While the invention of gated RNNs such as LSTM and some numerical heuristics mentioned before have significantly improved the ability to train RNNs and learn long-term dependencies in the thousands of time samples, recurrent networks still suffer from their inherently sequential structure, which is bad both for efficient training and inference. Today, a growing amount of evidence suggests that properly designed CNNs constitute a formidable alternative to RNNs. Using a signal processing metaphor, RNNs resemble infinite impulse response (IIR) filters that are sequential and are based on recursion, while alternatives are more like finite impulse response filters (FIRs) that are easily parallelizable. While RNNs can in theory learn arbitrarily long term dependencies, this never happens in practice, and a sufficiently deep CNN can achieve similar performance. In what follows, we briefly overview the time convolutional network (TCN) architecture.

Time convolutional network (TCN)

TCN can be viewed as a FIR equivalent of an RNN. The main element of TCN is the dilated convolution defined as

$(\bb{x} \ast _d \bb{w} ) _n = \sum _{k} w _k x _{n - dk},$

where $\bb{x}$ is the input sequence, $\bb{w}$ is the filter impulse response, and $d \in \bb{N}$ is the dilation factor. Dilation factor $d$ essentially introduces a fixed step between the filter taps. For $d=1$, dilated convolution reduces to its regular counterpart. For time signals, the filters are made causal ($w _k = 0$ for $k<0$).

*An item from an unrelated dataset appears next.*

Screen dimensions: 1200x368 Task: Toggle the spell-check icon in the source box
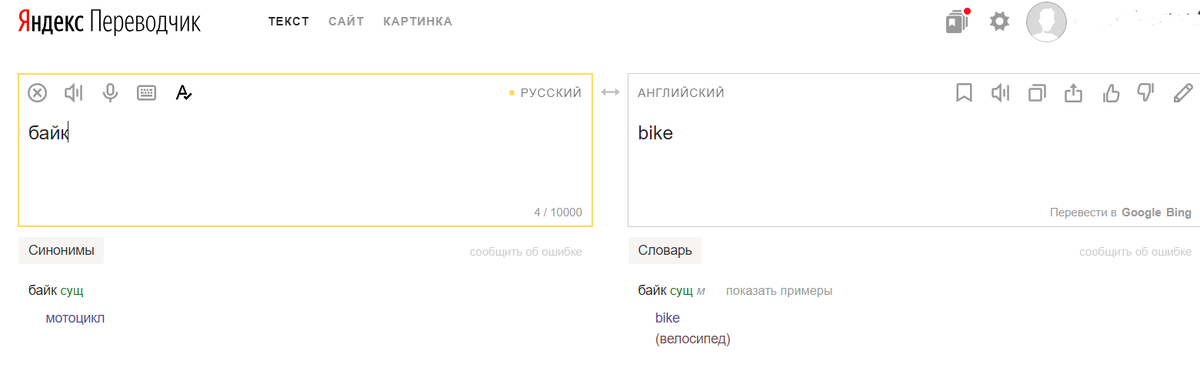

The receptive field of a dilated convolution with the filter of length $K$ is $Kd$. Using exponentially increasing dilation factor in a deep network, $d = 2^l$, with $l$ being the layer number, essentially allows a relatively shallow network to have a very long history in time.

Causal dilatied convolutions can be combined with other standard CNN architectural choices such as residual connections, weight decay, batch normalization, drop out, etc.